GIVEN TASK — Identify each line of the records that contains the string "legend", treating uppercase and lowercase letters as different, and copy those lines.

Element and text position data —
#####

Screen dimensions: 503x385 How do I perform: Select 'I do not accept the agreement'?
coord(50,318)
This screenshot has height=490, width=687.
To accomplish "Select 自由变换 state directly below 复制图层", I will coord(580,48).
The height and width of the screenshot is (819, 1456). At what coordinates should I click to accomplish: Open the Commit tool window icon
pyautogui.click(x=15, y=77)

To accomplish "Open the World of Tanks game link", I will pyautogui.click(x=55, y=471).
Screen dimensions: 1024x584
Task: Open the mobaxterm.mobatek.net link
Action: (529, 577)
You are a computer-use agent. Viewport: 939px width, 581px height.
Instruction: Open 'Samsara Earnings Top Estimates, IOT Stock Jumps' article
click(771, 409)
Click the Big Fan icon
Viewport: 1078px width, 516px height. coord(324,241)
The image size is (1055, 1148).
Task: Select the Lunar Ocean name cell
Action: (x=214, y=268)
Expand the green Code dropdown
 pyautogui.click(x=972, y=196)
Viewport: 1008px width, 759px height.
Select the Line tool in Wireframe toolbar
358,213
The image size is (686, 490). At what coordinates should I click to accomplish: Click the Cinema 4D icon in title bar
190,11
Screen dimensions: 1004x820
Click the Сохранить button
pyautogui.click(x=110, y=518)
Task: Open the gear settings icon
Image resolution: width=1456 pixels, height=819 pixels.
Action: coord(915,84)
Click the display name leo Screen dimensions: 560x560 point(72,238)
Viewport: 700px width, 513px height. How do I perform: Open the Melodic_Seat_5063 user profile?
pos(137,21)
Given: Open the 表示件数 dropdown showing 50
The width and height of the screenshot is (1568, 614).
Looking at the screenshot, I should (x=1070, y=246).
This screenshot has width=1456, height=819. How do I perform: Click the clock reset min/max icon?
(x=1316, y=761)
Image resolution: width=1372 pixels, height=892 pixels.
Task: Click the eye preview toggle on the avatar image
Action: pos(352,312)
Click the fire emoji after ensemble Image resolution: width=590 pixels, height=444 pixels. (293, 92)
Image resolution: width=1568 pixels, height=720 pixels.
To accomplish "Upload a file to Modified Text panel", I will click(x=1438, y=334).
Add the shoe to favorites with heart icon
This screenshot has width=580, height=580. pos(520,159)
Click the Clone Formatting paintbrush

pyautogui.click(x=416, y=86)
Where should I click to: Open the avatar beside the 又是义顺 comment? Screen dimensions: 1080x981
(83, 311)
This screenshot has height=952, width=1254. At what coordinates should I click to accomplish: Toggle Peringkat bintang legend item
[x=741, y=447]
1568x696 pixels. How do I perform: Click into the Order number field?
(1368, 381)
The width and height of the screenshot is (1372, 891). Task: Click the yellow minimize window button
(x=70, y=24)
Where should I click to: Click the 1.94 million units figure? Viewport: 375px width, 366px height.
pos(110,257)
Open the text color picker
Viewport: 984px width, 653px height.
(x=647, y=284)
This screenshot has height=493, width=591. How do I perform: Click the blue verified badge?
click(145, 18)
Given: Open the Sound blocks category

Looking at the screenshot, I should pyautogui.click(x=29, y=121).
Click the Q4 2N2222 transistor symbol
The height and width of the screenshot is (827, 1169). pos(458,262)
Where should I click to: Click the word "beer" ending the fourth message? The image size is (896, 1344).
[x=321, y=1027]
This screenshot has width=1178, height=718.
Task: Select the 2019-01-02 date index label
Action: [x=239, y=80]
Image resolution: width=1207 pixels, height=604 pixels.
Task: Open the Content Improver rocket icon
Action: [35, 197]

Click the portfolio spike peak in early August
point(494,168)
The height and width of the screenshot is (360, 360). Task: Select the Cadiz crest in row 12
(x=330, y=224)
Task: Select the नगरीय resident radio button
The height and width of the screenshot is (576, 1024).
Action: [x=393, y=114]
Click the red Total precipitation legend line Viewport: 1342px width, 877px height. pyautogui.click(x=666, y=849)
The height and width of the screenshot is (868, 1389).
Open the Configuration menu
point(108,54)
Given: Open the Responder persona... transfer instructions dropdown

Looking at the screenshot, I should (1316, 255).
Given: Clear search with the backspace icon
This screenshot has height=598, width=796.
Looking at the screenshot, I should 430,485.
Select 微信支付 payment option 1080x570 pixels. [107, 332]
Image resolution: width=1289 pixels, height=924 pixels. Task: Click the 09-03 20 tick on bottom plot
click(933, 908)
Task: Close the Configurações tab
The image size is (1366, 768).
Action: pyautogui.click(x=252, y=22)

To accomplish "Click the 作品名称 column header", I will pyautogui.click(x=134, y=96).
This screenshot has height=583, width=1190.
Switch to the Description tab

#####

EXERCISE RESPONSE —
This screenshot has height=952, width=1254. At what coordinates should I click to accomplish: Toggle Peringkat bintang legend item
Click the red Total precipitation legend line Viewport: 1342px width, 877px height. pyautogui.click(x=666, y=849)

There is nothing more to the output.